Cody Ackland snatched Miss McLeod from a bus stop in Leigham, Plymouth in November last year, striking her twice to the head with a claw hammer before bundling her into his car.
He would later bludgeon her to death in a remote car park on Dartmoor.
Three days after the killing Ackland handed himself in, and investigators would find more than three thousand images of the bodies of murder victims, murder weapons and bloodstained clothing.
Ackland had pored over the lives of famous serial killers, but his decision to attack Miss McLeod with a hammer bore a striking resemblance to American murderer Bundy’s modus operandi.
Bundy confessed to the murders of 30 women in the across the states of Oregon, Utah, Florida, Colorado, and Idaho, beginning in the 1970s.
The true figure might be much higher.
He would target young women who were usually living independently either in the early stages of their career or as college students.
Bundy would typically approach them in public places and fake a disability in order to get them to assist him with a task, such as lifting something out of his car.
He would batter them unconscious with a hammer or other blunt weapon before moving them to a secret location where he would rape and strangle them.
Often he would return to their bodies, sometimes washing them, putting make-up on them and sexually assaulting their corpses.
In some instances he decapitated the dead bodies and stored the heads in his apartment.

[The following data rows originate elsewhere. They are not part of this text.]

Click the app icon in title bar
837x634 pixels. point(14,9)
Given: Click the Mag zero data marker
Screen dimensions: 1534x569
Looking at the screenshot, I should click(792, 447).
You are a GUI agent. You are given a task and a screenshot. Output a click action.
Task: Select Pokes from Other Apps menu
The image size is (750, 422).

He twice managed to escape jail, and was finally recaptured in February 1978.
Bundy’s case captured the imagination of the US public, and his trial was one of the first to be broadcast live on television.
After a lengthy legal fight and numerous stays, Bundy was finally executed by electric chair in January 1989.
Ann Rule, one of Bundy’s many biographers, described him as: “A sadistic sociopath who took pleasure from another human’s pain and the control he had over his victims, to the point of death and even after.”
Like Bundy, despite turning himself in and confessing his crime, detectives working on the case say Ackland has never shown a shred of remorse for killing Miss McLeod.